Work required:
From top to bottom, each entry below must be reproduced exactly.

Source material:
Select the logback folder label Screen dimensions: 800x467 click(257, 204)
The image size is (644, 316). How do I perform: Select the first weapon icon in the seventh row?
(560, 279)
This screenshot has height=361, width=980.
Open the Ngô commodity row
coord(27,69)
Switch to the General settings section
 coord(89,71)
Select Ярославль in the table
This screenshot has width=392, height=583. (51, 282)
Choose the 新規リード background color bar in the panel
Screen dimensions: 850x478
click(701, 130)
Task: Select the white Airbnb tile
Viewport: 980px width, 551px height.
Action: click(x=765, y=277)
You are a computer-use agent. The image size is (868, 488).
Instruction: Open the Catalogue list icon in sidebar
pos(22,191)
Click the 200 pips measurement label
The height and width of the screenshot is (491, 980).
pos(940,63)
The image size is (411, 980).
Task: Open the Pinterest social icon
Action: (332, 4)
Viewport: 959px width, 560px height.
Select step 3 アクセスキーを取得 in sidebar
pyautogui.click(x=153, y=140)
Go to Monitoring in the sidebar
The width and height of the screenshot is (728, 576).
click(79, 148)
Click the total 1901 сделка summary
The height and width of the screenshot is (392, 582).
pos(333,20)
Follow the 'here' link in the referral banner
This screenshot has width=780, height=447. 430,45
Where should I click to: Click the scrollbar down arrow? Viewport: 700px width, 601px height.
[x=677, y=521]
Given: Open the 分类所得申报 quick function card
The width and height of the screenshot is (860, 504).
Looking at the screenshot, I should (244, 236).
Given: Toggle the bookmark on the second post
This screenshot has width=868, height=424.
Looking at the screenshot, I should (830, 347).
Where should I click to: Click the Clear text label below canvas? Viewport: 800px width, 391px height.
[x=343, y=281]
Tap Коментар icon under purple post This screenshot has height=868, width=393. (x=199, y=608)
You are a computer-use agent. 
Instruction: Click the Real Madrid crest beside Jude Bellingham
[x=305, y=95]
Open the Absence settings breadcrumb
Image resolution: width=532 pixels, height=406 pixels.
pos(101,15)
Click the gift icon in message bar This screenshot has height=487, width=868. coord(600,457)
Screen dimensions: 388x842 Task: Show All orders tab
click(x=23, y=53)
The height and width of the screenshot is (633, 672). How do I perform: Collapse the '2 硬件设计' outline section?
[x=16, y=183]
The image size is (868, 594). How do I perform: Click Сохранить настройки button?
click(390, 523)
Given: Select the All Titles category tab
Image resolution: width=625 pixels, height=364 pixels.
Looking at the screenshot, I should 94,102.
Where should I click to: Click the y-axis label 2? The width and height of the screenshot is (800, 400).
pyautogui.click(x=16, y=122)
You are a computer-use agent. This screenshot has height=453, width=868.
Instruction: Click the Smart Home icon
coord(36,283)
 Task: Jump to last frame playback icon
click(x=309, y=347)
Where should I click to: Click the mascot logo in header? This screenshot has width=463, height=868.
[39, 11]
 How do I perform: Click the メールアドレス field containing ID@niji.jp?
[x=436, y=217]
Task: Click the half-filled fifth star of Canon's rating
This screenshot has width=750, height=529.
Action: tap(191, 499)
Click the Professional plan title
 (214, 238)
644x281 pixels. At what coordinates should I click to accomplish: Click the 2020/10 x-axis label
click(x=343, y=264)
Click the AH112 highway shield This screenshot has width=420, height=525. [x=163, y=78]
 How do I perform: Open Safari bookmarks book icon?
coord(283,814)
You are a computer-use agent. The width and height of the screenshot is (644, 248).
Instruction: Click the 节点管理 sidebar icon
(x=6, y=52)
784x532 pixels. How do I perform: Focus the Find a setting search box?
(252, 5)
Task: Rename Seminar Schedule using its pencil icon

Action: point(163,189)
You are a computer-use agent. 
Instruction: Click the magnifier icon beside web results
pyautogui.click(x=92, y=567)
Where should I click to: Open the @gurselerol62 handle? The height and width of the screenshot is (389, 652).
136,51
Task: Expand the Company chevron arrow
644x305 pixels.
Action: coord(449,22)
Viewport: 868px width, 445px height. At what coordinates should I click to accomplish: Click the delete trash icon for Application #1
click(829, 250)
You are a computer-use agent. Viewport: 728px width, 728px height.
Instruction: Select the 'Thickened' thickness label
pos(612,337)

Reply:
Select the logback folder label Screen dimensions: 800x467 click(257, 204)
The image size is (644, 316). How do I perform: Select the first weapon icon in the seventh row?
(560, 279)
This screenshot has height=361, width=980.
Open the Ngô commodity row
coord(27,69)
Switch to the General settings section
 coord(89,71)
Select Ярославль in the table
This screenshot has width=392, height=583. (51, 282)
Choose the 新規リード background color bar in the panel
Screen dimensions: 850x478
click(701, 130)
Task: Select the white Airbnb tile
Viewport: 980px width, 551px height.
Action: click(x=765, y=277)
You are a computer-use agent. The image size is (868, 488).
Instruction: Open the Catalogue list icon in sidebar
pos(22,191)
Click the 200 pips measurement label
The height and width of the screenshot is (491, 980).
pos(940,63)
The image size is (411, 980).
Task: Open the Pinterest social icon
Action: (332, 4)
Viewport: 959px width, 560px height.
Select step 3 アクセスキーを取得 in sidebar
pyautogui.click(x=153, y=140)
Go to Monitoring in the sidebar
The width and height of the screenshot is (728, 576).
click(79, 148)
Click the total 1901 сделка summary
The height and width of the screenshot is (392, 582).
pos(333,20)
Follow the 'here' link in the referral banner
This screenshot has width=780, height=447. 430,45
Where should I click to: Click the scrollbar down arrow? Viewport: 700px width, 601px height.
[x=677, y=521]
Given: Open the 分类所得申报 quick function card
The width and height of the screenshot is (860, 504).
Looking at the screenshot, I should (244, 236).
Given: Toggle the bookmark on the second post
This screenshot has width=868, height=424.
Looking at the screenshot, I should (830, 347).
Where should I click to: Click the Clear text label below canvas? Viewport: 800px width, 391px height.
[x=343, y=281]
Tap Коментар icon under purple post This screenshot has height=868, width=393. (x=199, y=608)
You are a computer-use agent. 
Instruction: Click the Real Madrid crest beside Jude Bellingham
[x=305, y=95]
Open the Absence settings breadcrumb
Image resolution: width=532 pixels, height=406 pixels.
pos(101,15)
Click the gift icon in message bar This screenshot has height=487, width=868. coord(600,457)
Screen dimensions: 388x842 Task: Show All orders tab
click(x=23, y=53)
The height and width of the screenshot is (633, 672). How do I perform: Collapse the '2 硬件设计' outline section?
[x=16, y=183]
The image size is (868, 594). How do I perform: Click Сохранить настройки button?
click(390, 523)
Given: Select the All Titles category tab
Image resolution: width=625 pixels, height=364 pixels.
Looking at the screenshot, I should 94,102.
Where should I click to: Click the y-axis label 2? The width and height of the screenshot is (800, 400).
pyautogui.click(x=16, y=122)
You are a computer-use agent. This screenshot has height=453, width=868.
Instruction: Click the Smart Home icon
coord(36,283)
 Task: Jump to last frame playback icon
click(x=309, y=347)
Where should I click to: Click the mascot logo in header? This screenshot has width=463, height=868.
[39, 11]
 How do I perform: Click the メールアドレス field containing ID@niji.jp?
[x=436, y=217]
Task: Click the half-filled fifth star of Canon's rating
This screenshot has width=750, height=529.
Action: tap(191, 499)
Click the Professional plan title
 (214, 238)
644x281 pixels. At what coordinates should I click to accomplish: Click the 2020/10 x-axis label
click(x=343, y=264)
Click the AH112 highway shield This screenshot has width=420, height=525. [x=163, y=78]
 How do I perform: Open Safari bookmarks book icon?
coord(283,814)
You are a computer-use agent. The width and height of the screenshot is (644, 248).
Instruction: Click the 节点管理 sidebar icon
(x=6, y=52)
784x532 pixels. How do I perform: Focus the Find a setting search box?
(252, 5)
Task: Rename Seminar Schedule using its pencil icon

Action: point(163,189)
You are a computer-use agent. 
Instruction: Click the magnifier icon beside web results
pyautogui.click(x=92, y=567)
Where should I click to: Open the @gurselerol62 handle? The height and width of the screenshot is (389, 652).
136,51
Task: Expand the Company chevron arrow
644x305 pixels.
Action: coord(449,22)
Viewport: 868px width, 445px height. At what coordinates should I click to accomplish: Click the delete trash icon for Application #1
click(829, 250)
You are a computer-use agent. Viewport: 728px width, 728px height.
Instruction: Select the 'Thickened' thickness label
pos(612,337)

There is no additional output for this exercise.